Fig. 4-11 Papule intradermique. Fibrome. À la palpation, il s’agit d’une lésion très ferme. Cette papule est déprimée sous le plan de la surface cutanée. Le pincement entre le pouce et l’index permet de former des fossettes qui recouvrent partiellement la lésion [dimple sign). Ce signe est caractéristique des fibromes.
Plaque
Le terme de plaque désigne des lésions en relief plus étendues en surface qu’en hauteur et mesurant plus de 1 cm (ex. : syndrome de Sweet, fig. 4-12). Certaines plaques résultent de la confluence de papules alors que d’autres sont d’emblée des lésions mesurant plus de 1 cm. Les différents aspects sémiologiques discutés avec les papules s’appliquent également aux plaques, qui peuvent par exemple être angiomateuses (ex. : hémangiome, fig. 4-13), érythématosquameuses (ex. : psoriasis, fig. 4-14), érosives (ex. : maladie de Paget extramammaire, fig. 4-15).

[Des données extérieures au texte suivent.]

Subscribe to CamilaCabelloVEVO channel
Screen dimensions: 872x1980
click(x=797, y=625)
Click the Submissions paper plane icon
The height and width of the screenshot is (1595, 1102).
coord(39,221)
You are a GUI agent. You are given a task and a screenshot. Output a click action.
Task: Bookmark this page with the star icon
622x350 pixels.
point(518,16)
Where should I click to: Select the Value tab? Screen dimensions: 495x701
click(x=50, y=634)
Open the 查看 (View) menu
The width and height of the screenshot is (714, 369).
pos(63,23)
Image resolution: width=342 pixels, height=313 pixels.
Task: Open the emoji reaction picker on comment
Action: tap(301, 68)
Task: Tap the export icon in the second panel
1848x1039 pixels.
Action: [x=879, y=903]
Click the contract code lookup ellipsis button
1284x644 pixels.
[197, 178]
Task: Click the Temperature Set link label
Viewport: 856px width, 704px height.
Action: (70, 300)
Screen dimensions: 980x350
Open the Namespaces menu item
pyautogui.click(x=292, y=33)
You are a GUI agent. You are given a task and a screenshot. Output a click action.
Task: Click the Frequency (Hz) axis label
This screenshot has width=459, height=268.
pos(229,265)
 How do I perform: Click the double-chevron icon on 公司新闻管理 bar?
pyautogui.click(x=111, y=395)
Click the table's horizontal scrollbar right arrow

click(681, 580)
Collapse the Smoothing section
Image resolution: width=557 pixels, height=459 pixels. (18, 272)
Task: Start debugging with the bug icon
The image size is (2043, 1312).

Fig. 4-12 Plaque. Syndrome de Sweet. La plaque est une lésion palpable mesurant plus de 1 cm, plus étalée dans le plan horizontal (en surface) que dans le plan vertical (en hauteur ou en profondeur). Dans cet exemple, il s’agit d’une plaque rouge, dont la surface n’est pas altérée (à l’exception d’une discrète zone centrale qui desquame). Le syndrome de Sweet fait partie des maladies neutrophiliques (cf. chapitre 15) ; le diagnostic repose sur la biopsie cutanée. Une fièvre et des douleurs articulaires sont souvent associées aux lésions cutanées. Un syndrome de Sweet incite à chercher une hémopathie, une infection, une maladie auto-inflammatoire ou une connectivite, dont ce syndrome peut être révélateur.